In later years, on perhaps a half-dozen occasions, he ’phoned from time to time, usually to talk about old cars and acquiring them for his collection. His 1937 Mercedes-Benz W125 he would describe as “…that silver one, what’s it called, that WD40 thing…”, and by then I suspected that such a reference was part intended to needle someone he viewed – I am sure – as just another nerdy retarded-schoolboy enthusiast, a rivet counter, one of those irritating fans who thought he had a right to an opinion, merely because he had been a lifelong enthusiast... But regardless, Mr E still commissioned a couple of books from me for very special projects.

1975 Italian GP - Gordon Murray with Carlos Reutemann and Martini-Brabham team owner Mr E

1975 Italian GP - Gordon Murray with Carlos Reutemann and Martini-Brabham team owner Mr E

All of this, of course, comprised mere fractions of one per cent of the global support generated by the mass as opposed to the specialist media. But through those occasional calls, there was no mistaking Mr E’s own deeply-buried love affair with racing itself.

Once or twice when researching my Cooper book, or BRM, or Lotus, I would drop him a line asking some obscure question about ancient history. And every time the ’phone would ring and his PA’s voice would say “Mr Nye, I have Mr Ecclestone for you…” – and he would help. His help was often the briefest of one-liners – other times I’d be surprised how prepared he was to “have a natter”.

He was at his best – and most illuminating – talking about his young friend Stuart Lewis-Evans – one could sense him, yes really, welling up at the memories. And he could speak just as movingly about Jochen Rindt. Ask him about anything current, and there’d be an evasive jibe, a typically diverting throwaway remark – and he’d be gone.

When a friend was given the chance to drive one of Mr E’s Formula 1 collection cars in the Goodwood Festival of Speed – I was asked to bed in its brakes and put some miles on it around the Motor Circuit. Another friend and I trailed the car down, checked it over, fired it up, and I spent a happy hour sailing round, lap after lap, with the awesome wail of that Ferrari V6 engine trailing in my slipstream. My pal then drove the car to set FTD in his class at the Festival of Speed, and in gratitude, for its loan, he promptly sent the laurels and the award round to Mr E’s office in Prince’s Gate. He was showing due respect…

Formidable team - Designer Gordon Murray - team owner Mr E - Silverstone 1977

Formidable team - Designer Gordon Murray - team owner Mr E - Silverstone 1977

But what happened next was classic Mr E and his closest set of fellow 1950s used-car dealer/racer friends. It seems he was telling ‘Noddy’ Coombs – one of that veteran circle – about the FoS performance and how the driver concerned had had the good manners to send him the laurels.

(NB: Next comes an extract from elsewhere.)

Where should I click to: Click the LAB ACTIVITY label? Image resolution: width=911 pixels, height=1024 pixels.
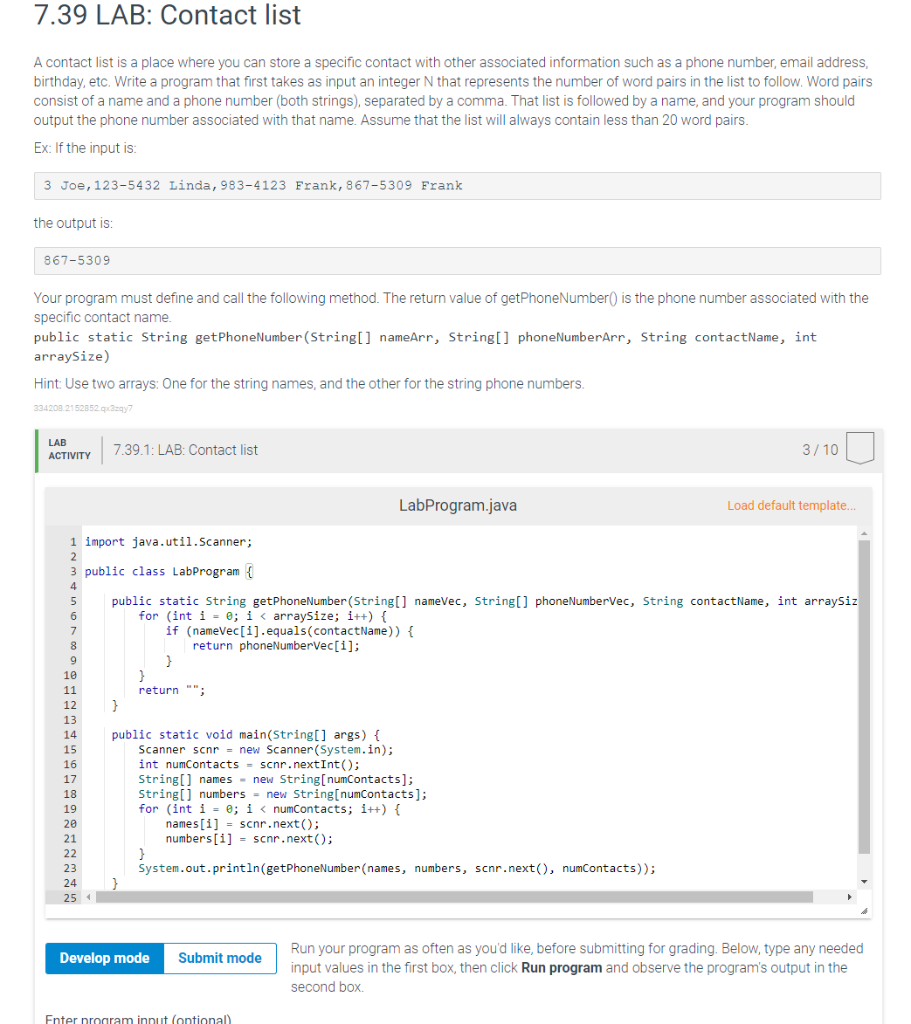[68, 450]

Each of those old bandits had been competitively scoring points off one another for donkey’s years. No change then since ‘Noddy’ apparently said to him “What? Only the laurels? Didn’t he give you the cheque then?”…

Next thing my pal knew was a similarly threatening ’phone call to those I had experienced so many years before. “Is there something you haven’t been telling me about winning at Goodwood…?” – followed by the significant, menacing, silence.

Finally, the subject was identified as the phantom Prize Money. A cheque from Goodwood? No chance. “Noddy’ Coombs’s classic wind-up had worked spectacularly well – and my poor pal had one hell of a job to convince “his entrant” that a win at Goodwood earned fleeting honour and modest glory…alone. Hardly a concept high in the Formula 1 world’s moral scale.

But then the case of the daughter of a pioneering 500cc Formula 3 personality from the dawn of the 1950s highlights another aspect of Mr E’s character.

This contemporary-celebrity owner/driver was Alvin ‘Spike’ Rhiando, a former speedway rider who ran a famous early air-cooled Cooper, startlingly lacquered gold and known as the ‘Banana Split’.

His daughter was trying to learn more about her long-lost father and she’d written to me asking if I could seek some memories from Mr E because Spike had apparently spoken highly of him. I passed on the approach, and next day Bernie called. He spoke long and warmly about Rhiando, and asked me to put the daughter in direct touch with him. Subsequently, she contacted me again to describe how wonderful he had been to her, taking her to lunch and then spending ages reminiscing about old times and her Dad’s exploits. For her, it had meant a million.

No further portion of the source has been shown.